Extracted data entries
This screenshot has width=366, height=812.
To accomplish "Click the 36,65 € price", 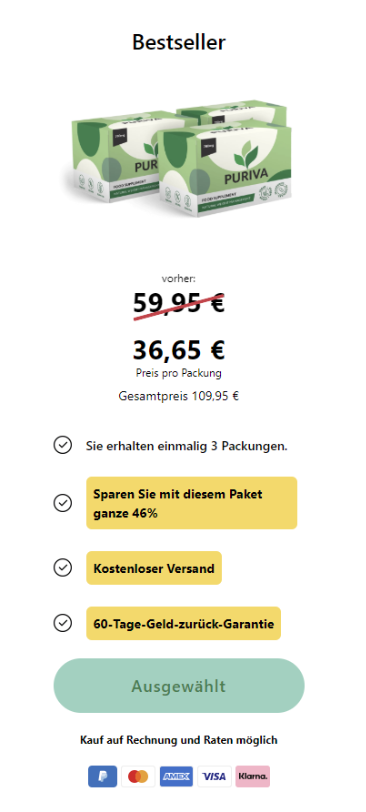I will (x=179, y=350).
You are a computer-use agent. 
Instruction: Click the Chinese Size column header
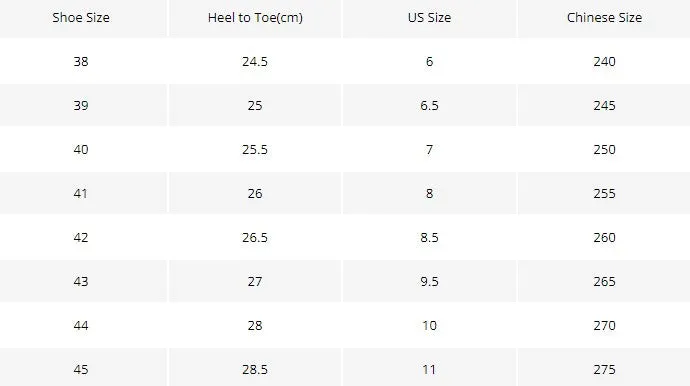click(604, 18)
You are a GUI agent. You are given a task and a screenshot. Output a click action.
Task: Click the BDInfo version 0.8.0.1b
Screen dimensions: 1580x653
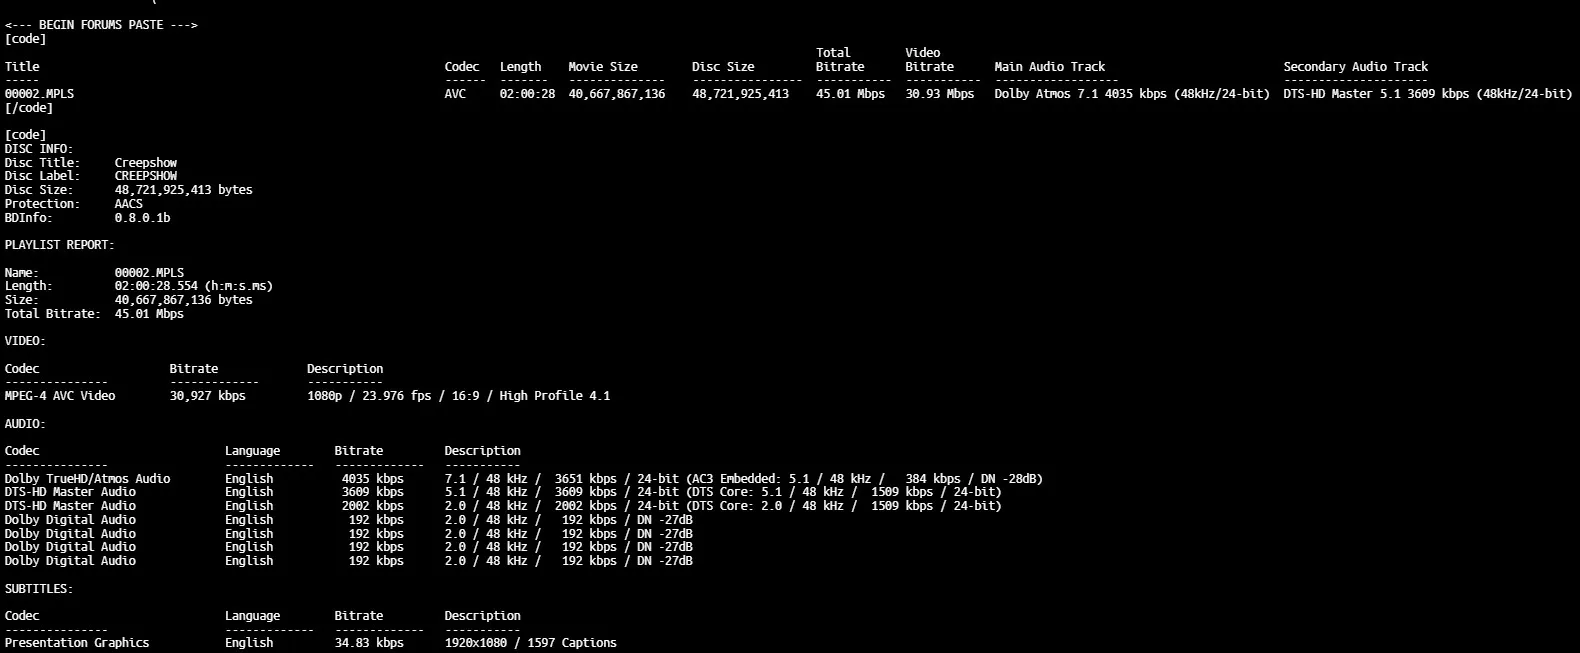pyautogui.click(x=142, y=218)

DESCRIPTION OF THE TASK
Please return, without any change, the lines from the line containing "Task: Click the BDInfo version 0.8.0.1b" through the last line of the entries, dropping the pictures.

EXPECTED ANSWER
Task: Click the BDInfo version 0.8.0.1b
Screen dimensions: 1580x653
pyautogui.click(x=142, y=218)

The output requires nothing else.